#### EXERCISE SET
1 - In the guest post about Carolyn's marriage, how many years after divorce do women remarry on average?
2 - From the guest post about Carolyn's marriage, set down word for word the passage that begins at the words "Although it seems" and stops after the words "like that anymore.".

My current guest, Carolyn says she’s lucky to have an ex like hers especially since he wasn’t a good husband. One of her earliest comments on my blog was to share how she knew her marriage was over when her husband deleted some photos of a digital camera. That might seem like a small, innocent mistake but that single, momentary action conveyed so much about how her husband saw her. I asked Carolyn to talk about that incident, what it meant and how it contributed to a much big change in her view of marriage. Here’s Carolyn:
We had a digital camera and I would take pictures of the kids. He deleted a lot of the photos one day because he wanted to make room on the memory so he could take some photos himself, I think for some political thing, most likely. But I got really angry and I told him that he shouldn’t have deleted those photos without asking. He said something about it being his camera and I remember just feeling,
“That’s how he sees it. It’s his camera.”
Although it seems like a minor event, at the time, I felt just so disempowered. I hadn’t been able to make the decision about whether to be in an open marriage or not. Although later I ended up accepting it, I accepted it really under duress and I suddenly realized that to him, things belonged to him. It was his call. It was his decision. Everything apparently was his decision, and I didn’t want to live like that anymore.
I read this statistic after I left that on average, men remarry two years after their divorce and women remarry four years after their divorce. The way I interpreted it was,
“Oh that’s so sad, it takes single women four years to be able to find a new husband after their divorce and it only takes men two years to find a new spouse.”
I laugh now because I see it so differently now. I see that men, who had a pretty good deal in marriage, because let’s admit it…marriage is a much better deal for men than it is for women. Typically, they get a cook and a house cleaner and somebody to watch their children and all this stuff out of the deal, and so when they divorce, it makes sense, they’re going to go try to get a good deal again. They don’t want to miss out on those things. It’s nice having a wife. I wish I had a wife.

#### RECORDED DATA
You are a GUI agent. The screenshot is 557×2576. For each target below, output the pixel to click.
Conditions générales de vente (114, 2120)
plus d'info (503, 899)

#### SOLUTIONS FOR EACH TASK
1 - Four years.

2 -
Although it seems like a minor event, at the time, I felt just so disempowered. I hadn’t been able to make the decision about whether to be in an open marriage or not. Although later I ended up accepting it, I accepted it really under duress and I suddenly realized that to him, things belonged to him. It was his call. It was his decision. Everything apparently was his decision, and I didn’t want to live like that anymore.